I know what the trouble is. How do you nail those clichés? After all, a cliché is just an original idea that has been worn out, over-used, and jumped on so many times that it has become a gag. It triggers the response "I've heard that one before" from people who don't even know where the idea first sprouted.
Clichés make people roll their eyes, cringe, and walk away. In the case of your writing, they stop reading. Anything that keeps potential readers away from your works is – you guessed it – a BIG NO-NO.
There is one thing I come across when I am reading which irks me a little. It is something of a cliché loophole.
An important note: There is no such thing as a cliché loophole. Trying to excuse yourself from using a cliché is never acceptable.
This so-called loophole is what I like to call "Name that Cliché!" It is the act of using a cliché, and then mentioning that it is a cliché.
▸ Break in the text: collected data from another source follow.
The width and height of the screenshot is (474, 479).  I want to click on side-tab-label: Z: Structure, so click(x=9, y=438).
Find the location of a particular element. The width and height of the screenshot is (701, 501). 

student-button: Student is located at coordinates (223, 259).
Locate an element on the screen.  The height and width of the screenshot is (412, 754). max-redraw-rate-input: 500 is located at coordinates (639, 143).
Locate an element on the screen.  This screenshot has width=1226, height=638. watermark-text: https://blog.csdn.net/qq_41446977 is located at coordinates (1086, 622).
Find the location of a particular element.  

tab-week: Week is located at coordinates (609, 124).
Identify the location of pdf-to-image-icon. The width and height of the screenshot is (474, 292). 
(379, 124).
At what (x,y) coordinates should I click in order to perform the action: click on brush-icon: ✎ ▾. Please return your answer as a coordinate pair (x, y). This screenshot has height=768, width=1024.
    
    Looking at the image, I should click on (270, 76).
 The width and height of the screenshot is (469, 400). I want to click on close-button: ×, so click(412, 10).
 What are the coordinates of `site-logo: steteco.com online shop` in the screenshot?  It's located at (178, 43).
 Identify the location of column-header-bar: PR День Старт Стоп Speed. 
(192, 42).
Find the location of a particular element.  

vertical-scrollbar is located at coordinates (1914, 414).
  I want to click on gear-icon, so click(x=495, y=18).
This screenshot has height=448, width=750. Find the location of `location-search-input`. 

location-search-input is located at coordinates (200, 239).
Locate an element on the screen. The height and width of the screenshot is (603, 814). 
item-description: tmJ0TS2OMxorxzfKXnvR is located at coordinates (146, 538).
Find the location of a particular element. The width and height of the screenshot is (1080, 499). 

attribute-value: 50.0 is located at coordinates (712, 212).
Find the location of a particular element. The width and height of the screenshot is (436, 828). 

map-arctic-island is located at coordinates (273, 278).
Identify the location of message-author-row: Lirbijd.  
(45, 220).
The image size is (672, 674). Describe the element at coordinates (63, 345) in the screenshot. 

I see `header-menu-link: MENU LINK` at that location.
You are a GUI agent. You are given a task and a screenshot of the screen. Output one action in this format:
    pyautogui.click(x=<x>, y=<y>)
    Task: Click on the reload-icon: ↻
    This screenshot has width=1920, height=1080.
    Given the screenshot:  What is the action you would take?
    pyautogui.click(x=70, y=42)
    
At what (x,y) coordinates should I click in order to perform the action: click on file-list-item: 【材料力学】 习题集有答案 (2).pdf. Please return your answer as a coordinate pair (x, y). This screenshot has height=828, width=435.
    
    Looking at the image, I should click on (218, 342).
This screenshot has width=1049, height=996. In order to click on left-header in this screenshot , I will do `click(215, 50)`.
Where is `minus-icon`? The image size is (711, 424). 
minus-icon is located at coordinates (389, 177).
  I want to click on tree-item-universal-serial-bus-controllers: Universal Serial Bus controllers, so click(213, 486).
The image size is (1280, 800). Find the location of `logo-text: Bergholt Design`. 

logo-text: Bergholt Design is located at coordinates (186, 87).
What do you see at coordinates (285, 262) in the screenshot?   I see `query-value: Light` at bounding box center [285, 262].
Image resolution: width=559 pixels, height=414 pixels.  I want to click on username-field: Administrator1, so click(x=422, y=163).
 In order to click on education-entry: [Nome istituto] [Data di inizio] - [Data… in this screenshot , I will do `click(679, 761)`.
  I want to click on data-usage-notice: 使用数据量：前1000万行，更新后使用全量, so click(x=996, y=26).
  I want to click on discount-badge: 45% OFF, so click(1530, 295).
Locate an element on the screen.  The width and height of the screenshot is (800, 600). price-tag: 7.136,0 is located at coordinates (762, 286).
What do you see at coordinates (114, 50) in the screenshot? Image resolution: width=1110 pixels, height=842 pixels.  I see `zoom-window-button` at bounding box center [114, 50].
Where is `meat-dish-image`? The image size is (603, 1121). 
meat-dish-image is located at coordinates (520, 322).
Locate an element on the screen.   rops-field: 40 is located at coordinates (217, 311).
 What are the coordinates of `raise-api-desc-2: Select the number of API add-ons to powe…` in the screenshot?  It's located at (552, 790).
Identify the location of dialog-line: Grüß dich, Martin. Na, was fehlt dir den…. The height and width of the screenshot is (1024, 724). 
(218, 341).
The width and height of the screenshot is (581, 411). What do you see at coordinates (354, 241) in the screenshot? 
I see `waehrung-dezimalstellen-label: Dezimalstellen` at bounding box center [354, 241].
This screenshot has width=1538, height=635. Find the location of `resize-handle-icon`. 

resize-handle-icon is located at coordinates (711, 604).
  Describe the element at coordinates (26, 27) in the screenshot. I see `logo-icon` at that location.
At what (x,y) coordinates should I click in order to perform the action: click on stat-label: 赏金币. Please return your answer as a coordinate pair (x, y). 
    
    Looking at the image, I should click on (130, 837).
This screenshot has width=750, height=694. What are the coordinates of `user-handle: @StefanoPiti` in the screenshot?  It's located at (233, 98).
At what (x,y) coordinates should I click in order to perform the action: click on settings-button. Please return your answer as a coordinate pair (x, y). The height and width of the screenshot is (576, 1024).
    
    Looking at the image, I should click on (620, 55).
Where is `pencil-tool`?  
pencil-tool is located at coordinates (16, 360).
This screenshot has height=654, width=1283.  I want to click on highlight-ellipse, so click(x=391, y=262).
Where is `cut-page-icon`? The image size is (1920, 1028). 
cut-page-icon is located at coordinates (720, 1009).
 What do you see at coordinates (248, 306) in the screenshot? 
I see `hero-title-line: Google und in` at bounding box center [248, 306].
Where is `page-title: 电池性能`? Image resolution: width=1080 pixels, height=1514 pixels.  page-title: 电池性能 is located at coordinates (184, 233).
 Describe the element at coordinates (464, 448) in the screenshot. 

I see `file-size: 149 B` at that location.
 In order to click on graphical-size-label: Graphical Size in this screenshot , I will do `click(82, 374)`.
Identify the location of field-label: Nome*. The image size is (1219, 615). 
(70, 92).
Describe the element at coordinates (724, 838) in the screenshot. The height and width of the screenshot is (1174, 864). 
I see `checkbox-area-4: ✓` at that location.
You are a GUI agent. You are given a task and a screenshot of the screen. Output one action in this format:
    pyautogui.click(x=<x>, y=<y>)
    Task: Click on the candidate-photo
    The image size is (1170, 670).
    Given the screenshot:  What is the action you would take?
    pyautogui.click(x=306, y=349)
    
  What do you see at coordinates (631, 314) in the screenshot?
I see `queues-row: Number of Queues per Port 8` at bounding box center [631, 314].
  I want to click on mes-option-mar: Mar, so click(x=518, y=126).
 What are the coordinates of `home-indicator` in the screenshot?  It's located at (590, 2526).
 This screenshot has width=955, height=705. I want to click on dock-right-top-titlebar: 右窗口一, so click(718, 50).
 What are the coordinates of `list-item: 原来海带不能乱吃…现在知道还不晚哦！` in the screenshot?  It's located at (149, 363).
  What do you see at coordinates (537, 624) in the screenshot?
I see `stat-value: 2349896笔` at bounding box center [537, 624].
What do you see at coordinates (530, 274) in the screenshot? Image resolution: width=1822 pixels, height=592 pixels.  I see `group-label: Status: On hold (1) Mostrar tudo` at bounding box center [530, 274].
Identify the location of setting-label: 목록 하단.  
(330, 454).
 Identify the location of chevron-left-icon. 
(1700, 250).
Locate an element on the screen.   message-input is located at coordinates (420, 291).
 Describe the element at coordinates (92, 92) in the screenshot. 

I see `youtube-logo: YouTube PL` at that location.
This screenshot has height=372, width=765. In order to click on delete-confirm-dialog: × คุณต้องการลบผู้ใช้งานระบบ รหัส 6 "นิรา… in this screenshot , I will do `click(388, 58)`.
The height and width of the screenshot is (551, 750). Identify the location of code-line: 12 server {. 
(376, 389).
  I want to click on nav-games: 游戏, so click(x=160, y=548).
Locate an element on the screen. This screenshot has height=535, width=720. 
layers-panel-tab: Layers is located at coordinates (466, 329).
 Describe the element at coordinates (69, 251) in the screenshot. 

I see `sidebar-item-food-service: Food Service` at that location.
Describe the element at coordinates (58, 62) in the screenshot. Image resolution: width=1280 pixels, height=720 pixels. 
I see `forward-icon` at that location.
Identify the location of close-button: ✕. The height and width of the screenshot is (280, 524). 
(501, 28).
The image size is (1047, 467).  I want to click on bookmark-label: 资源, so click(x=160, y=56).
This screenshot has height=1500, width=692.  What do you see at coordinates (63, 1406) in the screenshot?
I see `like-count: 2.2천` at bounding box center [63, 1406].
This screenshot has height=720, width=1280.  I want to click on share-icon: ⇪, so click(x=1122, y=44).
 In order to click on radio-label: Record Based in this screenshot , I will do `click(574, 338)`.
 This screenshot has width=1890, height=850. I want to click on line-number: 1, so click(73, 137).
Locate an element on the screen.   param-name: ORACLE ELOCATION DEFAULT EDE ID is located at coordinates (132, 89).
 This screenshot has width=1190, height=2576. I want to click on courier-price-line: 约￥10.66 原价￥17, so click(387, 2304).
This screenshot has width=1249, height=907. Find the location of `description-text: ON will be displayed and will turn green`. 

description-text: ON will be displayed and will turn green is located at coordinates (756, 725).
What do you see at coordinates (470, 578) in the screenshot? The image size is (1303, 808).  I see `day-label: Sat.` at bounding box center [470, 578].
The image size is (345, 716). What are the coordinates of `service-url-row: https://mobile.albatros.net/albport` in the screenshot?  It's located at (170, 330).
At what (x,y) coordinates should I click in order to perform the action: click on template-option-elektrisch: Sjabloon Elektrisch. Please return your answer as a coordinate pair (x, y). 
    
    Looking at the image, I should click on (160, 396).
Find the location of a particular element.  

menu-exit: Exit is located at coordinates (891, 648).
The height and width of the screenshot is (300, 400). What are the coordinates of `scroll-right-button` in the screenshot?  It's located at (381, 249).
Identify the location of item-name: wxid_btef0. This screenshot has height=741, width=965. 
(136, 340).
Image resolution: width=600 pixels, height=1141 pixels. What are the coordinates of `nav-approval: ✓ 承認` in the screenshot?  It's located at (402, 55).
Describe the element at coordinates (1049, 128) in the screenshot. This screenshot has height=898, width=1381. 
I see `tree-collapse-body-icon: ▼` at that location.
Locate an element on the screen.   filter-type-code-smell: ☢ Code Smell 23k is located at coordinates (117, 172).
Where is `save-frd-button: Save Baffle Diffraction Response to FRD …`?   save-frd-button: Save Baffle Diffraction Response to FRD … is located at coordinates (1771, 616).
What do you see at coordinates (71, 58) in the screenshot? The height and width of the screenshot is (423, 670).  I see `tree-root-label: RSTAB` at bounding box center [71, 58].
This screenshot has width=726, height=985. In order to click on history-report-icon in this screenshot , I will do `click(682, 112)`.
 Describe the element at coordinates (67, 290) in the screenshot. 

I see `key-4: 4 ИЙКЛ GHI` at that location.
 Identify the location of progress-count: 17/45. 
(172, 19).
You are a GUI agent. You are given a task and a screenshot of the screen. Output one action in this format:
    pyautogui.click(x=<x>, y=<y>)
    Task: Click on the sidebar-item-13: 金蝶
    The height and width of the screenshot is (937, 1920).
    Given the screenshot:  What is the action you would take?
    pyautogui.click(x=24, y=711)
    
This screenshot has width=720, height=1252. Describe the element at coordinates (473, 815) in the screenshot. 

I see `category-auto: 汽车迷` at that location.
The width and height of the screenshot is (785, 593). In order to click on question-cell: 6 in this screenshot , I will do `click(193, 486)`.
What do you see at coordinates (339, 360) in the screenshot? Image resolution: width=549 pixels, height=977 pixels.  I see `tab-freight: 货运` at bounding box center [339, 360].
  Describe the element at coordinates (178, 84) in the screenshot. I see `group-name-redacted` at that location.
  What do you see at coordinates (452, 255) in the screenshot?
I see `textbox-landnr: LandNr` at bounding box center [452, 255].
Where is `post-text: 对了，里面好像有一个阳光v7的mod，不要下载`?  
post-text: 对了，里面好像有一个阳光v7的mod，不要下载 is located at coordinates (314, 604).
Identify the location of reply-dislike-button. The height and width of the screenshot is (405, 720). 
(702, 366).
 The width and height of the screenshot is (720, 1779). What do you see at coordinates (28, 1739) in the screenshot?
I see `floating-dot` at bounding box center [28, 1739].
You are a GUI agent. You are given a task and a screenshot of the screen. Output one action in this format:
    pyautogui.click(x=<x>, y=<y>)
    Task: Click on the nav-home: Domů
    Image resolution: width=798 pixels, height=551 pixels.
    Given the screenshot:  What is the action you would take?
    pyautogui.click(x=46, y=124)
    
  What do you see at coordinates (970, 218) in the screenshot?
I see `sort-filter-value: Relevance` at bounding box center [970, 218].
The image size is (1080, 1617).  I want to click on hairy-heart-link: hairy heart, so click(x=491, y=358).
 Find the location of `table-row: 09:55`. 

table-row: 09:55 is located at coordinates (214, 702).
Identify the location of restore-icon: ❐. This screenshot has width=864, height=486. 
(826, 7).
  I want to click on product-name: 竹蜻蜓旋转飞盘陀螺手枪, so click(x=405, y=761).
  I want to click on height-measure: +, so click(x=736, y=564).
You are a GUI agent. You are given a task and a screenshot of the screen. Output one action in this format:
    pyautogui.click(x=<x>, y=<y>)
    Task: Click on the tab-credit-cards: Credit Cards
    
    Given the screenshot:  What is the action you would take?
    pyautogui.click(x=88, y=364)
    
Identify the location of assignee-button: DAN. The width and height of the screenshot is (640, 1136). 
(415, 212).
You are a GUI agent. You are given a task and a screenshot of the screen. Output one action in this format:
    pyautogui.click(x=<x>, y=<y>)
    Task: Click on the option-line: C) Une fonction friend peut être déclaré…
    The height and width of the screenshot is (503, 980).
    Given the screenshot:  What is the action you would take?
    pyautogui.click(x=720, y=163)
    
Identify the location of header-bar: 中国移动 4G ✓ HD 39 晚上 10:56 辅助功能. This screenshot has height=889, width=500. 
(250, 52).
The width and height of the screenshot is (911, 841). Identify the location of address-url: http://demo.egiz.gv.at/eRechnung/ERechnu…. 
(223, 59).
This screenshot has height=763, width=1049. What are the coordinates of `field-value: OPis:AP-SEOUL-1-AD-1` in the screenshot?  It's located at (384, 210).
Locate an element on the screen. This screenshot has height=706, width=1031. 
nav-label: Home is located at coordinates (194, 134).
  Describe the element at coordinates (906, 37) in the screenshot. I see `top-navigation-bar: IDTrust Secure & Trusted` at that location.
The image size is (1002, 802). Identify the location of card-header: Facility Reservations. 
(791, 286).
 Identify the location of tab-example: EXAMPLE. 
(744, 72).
Phrases such, "It was something of a cliché," or "I know that it was a huge cliché but at that moment..." do not subtract from the existence of the cliché. Warning the reader, or owning up to cliché usage, does not excuse the use of a downtrodden phrase or scenario.
Narrator: Was my life just becoming one massive cliché? Did I have a sign on me somewhere that read, "Browbeaten heroine needs brooding, closed-off love interest and overbearing parents?"
Reader: Ugh. Why should I care?
Calling yourself out on cliché-use does not soften the blow. Ever.
Kiss of death: Using the word "cliché" at any point in your work of fiction.
However, clichés are not bad. They are very important writing tools. Of course, you should never use a cliché in your writing, but let me give you a few reasons why clichés are a good thing.
1. A cliché forces you to think outside the box. When you spot the existence of a cliché in any form, you are encouraged to dig for something original. If your character sprouts a clichéd phrase, then now is the perfect opportunity to come up with your character's own unique turn of phrase.
2. Clichés are actually good foundations for ideas. One of my favourite things about writing is archetypes. They are simple fundamentals for characters and story plots that you can build on. Sometimes, when you are stuck for ideas, the only things that come to mind are clichés. That just means you have something to mould and work with. If a cliché is thrown at you, go with it and throw something back that is interesting and innovative.
3. You can surprise your reader with the use of clichés, without using a cliché. Confused? Clichés mean that people have come to expect something to be a certain way. You can take a reader's expectation for a cliché and turn it on its head. Add a twist to the story and surprise the reader.
In conclusion, you shouldn't fear clichés...but don’t pander to them. That's a no-no.